Caton, S., Bradshaw, J., Gillooly, et al. (2023) Digital participation of people with profound and multiple learning disabilities during the Covid‐19 pandemic in the UK. British Journal of Learning Disabilities, 51, 163–174.

Doukas, T., Fergusson, A., Fullerton, M., & Grace, J. (2017). Supporting people with profound and multiple learning disabilities, Core and Essential Service Standards, Downloadable: www.pmldlink.org.uk/resources/#pmld-standards [Accessed 03/06/2023]

Hammell, K. R. (2013) Occupation, well-being, and culture: Theory and cultural humility. Canadian Journal of Occupational Therapy. Revue Canadienne d’ergotherapie, 80(4), 224–234.

Haines, D. (2015) Occupational therapy supporting people with profound intellectual disabilities to engage in occupation at home. Thesis, University of Brighton

Pelleboer-Gunnink, H. A., van Weeghel, J., & Embregts, P. (2021) Public stigmatisation of people with intellectual disabilities: A mixed-method population survey into stereotypes and their relationship with familiarity and discrimination.
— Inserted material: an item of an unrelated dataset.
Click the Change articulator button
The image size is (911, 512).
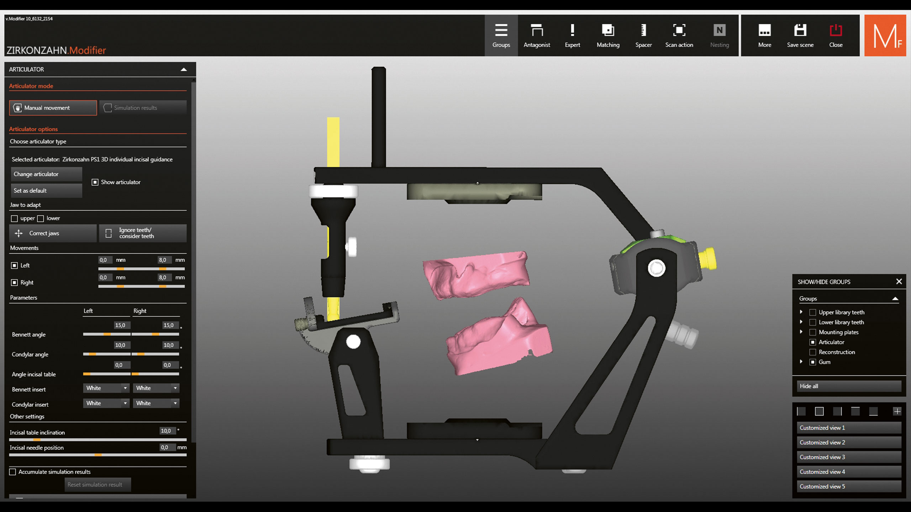[x=46, y=174]

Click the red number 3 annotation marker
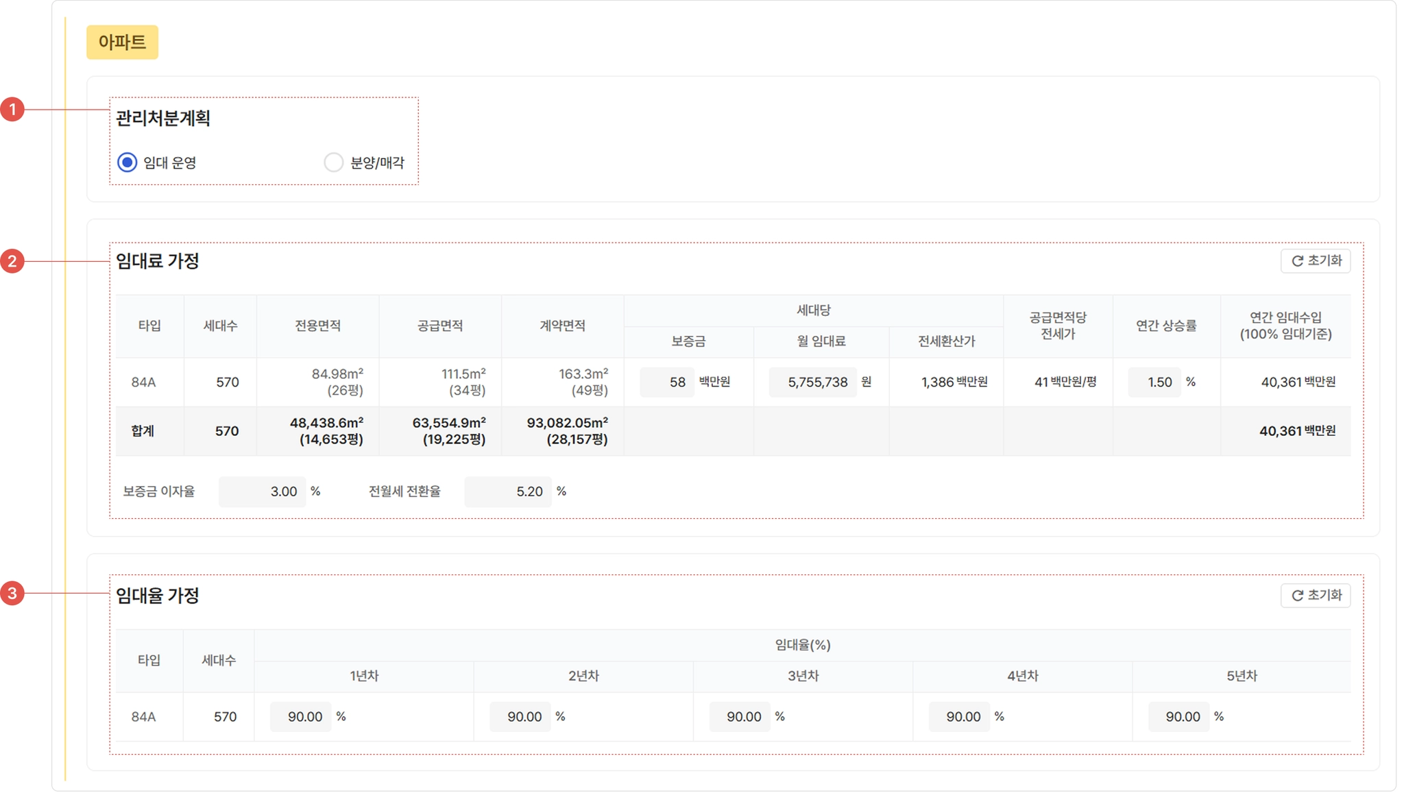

Disability and Rehabilitation, 43(4), 489–497.

Pierce, D. (2009) Co‐occupation: The challenges of defining concepts original to occupational science, Journal of Occupational Science, 16(3), 203-207.

Skarsaune, S. N. (2022) Self-determination of people with profound intellectual and multiple disabilities. Developmental Medicine and Child Neurology, doi: 10.1111/dmcn.15363.

Simmons, B. & Watson, D. (2014) The PMLD Ambiguity: Articulating the Life-Worlds of Children with Profound and Multiple Learning Disabilities. Karnac.

Wilcock, A.A. & Hocking, C. (2015). Third edn. SLACK.